(Stored items)

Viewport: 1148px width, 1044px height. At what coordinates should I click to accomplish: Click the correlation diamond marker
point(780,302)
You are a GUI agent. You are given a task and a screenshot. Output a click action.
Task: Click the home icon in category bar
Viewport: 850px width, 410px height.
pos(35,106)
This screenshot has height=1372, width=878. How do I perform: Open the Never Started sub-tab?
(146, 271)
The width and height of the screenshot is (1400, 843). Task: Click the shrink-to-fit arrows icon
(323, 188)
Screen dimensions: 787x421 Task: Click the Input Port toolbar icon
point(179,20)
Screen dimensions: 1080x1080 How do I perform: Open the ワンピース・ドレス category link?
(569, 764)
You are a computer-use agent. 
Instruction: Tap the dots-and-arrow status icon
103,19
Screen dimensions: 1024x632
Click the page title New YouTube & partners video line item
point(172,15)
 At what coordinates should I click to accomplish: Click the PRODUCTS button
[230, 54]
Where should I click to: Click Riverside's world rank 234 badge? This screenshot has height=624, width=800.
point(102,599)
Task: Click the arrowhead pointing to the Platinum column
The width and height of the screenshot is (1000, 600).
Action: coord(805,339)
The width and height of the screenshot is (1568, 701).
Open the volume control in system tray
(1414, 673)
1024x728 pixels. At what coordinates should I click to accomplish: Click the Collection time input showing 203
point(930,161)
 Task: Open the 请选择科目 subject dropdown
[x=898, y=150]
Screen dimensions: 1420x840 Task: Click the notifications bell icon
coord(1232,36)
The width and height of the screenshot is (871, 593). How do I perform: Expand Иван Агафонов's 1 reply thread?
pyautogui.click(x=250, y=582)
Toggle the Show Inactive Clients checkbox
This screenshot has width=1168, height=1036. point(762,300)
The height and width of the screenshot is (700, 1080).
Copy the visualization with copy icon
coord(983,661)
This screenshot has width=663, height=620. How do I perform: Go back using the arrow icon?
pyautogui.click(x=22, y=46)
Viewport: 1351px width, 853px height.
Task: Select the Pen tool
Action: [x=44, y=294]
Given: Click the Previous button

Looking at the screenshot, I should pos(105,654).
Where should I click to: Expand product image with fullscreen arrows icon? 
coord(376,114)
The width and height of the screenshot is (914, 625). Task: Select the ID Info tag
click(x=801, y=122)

_Task to complete_
Using the data above, copy each line that contains "agent".

_Output_
You are a GUI agent. You are given a task and a screenshot. Output a click action.
You are a computer-use agent. 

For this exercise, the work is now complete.